Perfumes have always intriqued me - the fragrance, as well as the packaging (bottles). When I was small, I would often admire the perfume decked on my mum's dressing table - courtesy of my Pak Chu who worked in MAS. Among them was a tassled Yves St. Laurent and the classic Miss Dior. Mum would use them only during special occasions. In secondary school, some school mates would curi-curi use their perfume (since we were not allowed to wear them). It was during this time that mum gave me my first perfume - Avon "Pearls and Lace". Uni days: perfume was the craze among my coursemates. Favourites were BodyShop's "Dewberry", Dior's "Poison" and Max Factor (apa ke namanya...). I had also "upgraded" to BodyShop's "Fuzzy Peach" then. Hasrat untuk beli perfume mahal terpaksa dipendamkan because I was still studying, still on FAMA (father and mother) money. Therefore, a few years later, I spent a portion of my first salary on 2 boxes of miniature perfumes (talk about lepas geram!) Interestingly, from then on, I became a collector of miniature perfumes (more on this later).

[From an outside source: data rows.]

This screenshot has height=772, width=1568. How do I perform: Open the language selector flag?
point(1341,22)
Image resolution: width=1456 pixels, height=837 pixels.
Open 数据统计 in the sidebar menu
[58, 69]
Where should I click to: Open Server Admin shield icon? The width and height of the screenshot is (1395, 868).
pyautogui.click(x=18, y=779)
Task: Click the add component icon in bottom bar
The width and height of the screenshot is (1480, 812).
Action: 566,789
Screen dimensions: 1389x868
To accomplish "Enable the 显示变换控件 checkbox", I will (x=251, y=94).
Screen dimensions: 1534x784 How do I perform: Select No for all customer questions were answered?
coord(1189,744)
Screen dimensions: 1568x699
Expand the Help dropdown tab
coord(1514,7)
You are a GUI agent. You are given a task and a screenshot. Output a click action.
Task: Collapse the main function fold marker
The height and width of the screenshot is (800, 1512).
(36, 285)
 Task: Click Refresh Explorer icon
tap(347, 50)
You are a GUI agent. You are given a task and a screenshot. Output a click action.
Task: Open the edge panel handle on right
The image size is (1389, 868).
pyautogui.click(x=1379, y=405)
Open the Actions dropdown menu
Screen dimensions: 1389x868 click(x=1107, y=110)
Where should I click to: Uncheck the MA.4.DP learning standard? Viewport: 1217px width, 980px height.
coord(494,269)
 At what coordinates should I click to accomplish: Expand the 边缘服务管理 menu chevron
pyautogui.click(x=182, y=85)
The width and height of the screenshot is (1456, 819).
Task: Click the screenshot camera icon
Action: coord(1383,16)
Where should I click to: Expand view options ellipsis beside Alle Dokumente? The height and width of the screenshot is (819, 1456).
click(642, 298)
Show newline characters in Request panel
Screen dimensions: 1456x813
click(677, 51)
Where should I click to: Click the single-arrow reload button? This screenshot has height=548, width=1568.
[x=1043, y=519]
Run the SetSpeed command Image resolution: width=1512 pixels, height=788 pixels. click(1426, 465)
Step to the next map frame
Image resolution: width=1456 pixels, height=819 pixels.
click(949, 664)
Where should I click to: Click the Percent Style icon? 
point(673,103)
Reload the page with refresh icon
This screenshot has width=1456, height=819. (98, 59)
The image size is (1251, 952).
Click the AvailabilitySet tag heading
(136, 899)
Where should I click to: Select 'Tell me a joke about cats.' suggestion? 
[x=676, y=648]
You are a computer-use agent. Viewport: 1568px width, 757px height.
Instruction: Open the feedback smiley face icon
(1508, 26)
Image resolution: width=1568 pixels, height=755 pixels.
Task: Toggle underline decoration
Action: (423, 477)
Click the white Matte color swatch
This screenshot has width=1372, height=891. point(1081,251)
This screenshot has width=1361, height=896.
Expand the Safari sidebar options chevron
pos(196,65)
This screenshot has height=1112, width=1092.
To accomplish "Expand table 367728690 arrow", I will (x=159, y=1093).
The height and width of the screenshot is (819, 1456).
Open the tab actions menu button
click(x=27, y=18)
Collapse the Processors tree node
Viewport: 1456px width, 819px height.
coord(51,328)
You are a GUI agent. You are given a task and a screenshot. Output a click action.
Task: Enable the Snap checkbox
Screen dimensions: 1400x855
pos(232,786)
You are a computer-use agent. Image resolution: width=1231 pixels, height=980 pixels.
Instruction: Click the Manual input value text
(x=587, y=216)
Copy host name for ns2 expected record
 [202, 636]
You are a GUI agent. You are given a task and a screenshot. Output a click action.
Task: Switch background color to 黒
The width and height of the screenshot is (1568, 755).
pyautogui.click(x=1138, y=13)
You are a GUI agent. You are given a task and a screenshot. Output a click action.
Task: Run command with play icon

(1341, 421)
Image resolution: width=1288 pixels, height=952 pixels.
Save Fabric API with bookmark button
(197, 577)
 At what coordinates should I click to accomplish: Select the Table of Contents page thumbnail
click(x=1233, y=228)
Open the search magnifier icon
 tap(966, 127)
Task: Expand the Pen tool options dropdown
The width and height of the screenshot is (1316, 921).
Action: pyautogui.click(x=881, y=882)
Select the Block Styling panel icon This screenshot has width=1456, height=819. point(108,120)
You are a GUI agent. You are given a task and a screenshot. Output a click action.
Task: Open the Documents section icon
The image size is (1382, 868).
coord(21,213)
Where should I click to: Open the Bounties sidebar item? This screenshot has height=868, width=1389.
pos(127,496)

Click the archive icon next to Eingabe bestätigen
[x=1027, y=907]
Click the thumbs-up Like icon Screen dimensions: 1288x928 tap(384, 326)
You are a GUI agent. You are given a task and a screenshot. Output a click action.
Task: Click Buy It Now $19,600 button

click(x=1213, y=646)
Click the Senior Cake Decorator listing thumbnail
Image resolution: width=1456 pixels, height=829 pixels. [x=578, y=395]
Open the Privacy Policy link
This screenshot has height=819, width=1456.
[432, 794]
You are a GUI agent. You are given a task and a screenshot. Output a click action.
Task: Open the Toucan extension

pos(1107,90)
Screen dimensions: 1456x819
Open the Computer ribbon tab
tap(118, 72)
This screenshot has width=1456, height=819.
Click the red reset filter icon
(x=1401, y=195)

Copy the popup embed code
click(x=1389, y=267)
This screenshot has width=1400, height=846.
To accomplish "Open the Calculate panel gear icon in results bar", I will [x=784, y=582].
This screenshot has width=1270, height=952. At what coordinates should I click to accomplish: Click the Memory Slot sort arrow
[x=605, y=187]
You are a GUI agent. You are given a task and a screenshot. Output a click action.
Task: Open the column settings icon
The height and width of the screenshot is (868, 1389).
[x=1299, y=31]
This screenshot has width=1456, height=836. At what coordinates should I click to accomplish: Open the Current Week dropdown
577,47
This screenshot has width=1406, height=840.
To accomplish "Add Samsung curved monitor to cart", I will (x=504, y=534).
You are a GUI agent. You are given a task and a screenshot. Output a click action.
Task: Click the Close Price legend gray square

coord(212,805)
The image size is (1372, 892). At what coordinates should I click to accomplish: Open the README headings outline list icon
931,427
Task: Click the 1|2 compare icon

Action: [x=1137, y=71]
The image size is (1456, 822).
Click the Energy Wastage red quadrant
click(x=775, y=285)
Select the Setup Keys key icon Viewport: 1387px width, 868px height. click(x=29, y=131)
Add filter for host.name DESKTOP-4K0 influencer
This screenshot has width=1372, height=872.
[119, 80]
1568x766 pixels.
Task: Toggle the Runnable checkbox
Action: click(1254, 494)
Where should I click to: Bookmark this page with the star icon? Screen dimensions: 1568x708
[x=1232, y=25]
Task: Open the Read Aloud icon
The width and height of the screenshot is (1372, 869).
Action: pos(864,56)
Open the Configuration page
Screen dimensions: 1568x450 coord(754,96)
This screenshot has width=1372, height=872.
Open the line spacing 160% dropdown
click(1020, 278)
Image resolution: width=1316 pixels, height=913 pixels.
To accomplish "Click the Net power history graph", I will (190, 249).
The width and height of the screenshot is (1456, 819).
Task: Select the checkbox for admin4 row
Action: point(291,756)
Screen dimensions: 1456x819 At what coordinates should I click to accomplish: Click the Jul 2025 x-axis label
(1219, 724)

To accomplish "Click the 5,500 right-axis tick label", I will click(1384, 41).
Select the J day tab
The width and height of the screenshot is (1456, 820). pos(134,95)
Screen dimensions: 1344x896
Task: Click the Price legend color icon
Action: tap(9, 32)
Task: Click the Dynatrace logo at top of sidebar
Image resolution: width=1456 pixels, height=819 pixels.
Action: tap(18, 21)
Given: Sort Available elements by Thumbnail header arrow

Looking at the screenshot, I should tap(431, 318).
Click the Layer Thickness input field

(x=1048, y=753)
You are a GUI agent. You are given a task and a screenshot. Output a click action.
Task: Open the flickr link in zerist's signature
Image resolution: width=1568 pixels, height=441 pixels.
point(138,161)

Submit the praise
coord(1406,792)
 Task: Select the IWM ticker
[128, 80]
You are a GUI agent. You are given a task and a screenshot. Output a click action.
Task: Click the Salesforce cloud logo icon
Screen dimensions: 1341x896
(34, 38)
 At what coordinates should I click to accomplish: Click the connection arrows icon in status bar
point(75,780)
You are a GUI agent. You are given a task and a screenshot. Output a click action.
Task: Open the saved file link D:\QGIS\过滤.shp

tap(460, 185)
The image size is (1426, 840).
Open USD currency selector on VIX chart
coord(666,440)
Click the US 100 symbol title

Perfumes are not without controversies. First, it was that alcohol issue. However a fatwa from an Al-Azhar clergy (if I'm not mistaken) relieved concerned Muslim consumers. Perfumes can be used because alcohol in perfumes tidak memabukkan (intoxicating?). The second controversy was spurred by a series of e-mails from friends. It was rumoured that certain perfumes might contain pig pheromones and all that alarming stuff. One friend in the UK even claimed that she discovered this while watching a documentary on perfume-making. How true it is, I don't know but enough to make me was-was.
Wary (and weary) of all these controversies, I started to embark on a quest for a suci (halal / kosher?) perfume. Opportunity presented itself when I went shopping with my partner-in-crime, K. Zila, recently. We chanced upon Arabian Oud in Sunway Pyramid and decided to check out this seemingly posh perfume outlet.
I admit, at first, takut nak masuk because the decor of the outlet gave the impression that its wares might be expensive. But with K. Zila, anything is possible (tu yang I suka pegi shopping 'ngan you, K. Zila. He! He!). The sales assistant immediately put us at ease and in no time, we were dabbing a few scents on our wrists. The perfumes were divided into perfume oils and perfume sprays. According to the sale assistant, the perfume spray contained alcohol while the oil did not. The perfume oil was a blend of fine oud essence, essential oils (normally used in aromatheraphy) and exotic flowers. Some of the perfumes were sold according to grams (quite unusual), others, mililitres (ml). We were pleasantly surprised to find that the cheapest perfume oil was RM 25 (30 g). Not bad! But of course, there were really expensive ones too...
That's not all, you can choose the bottle to be filled with the perfume blend of your choice (at least for some of the scents). The bottles came in different sizes and shapes. Although they were quite pricey, they were unique and beautifully hand-crafted. Most of the other scents came in fancy bottles and packaging. They make good gifts.
There were several scents, but most were 'woody' ones. So, those who like musky scents would be pleased with the selection. As for us, after much trying and sniffing, we found two fresh scents which we liked.
Those who are looking for suci perfumes ought to check out this particular perfume outlet or should I say, boutique. Arabian Oud is in the new wing of Sunway Pyramid. They are also in Suria KLCC and Berjaya Time Square.